▸ The problem: For each record that follows, write out an identical copy.

╭─ Provided records

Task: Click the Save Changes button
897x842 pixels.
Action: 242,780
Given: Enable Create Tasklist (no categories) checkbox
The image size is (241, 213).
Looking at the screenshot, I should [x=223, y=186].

╰─

▸ Written answer:
Task: Click the Save Changes button
897x842 pixels.
Action: 242,780
Given: Enable Create Tasklist (no categories) checkbox
The image size is (241, 213).
Looking at the screenshot, I should [x=223, y=186].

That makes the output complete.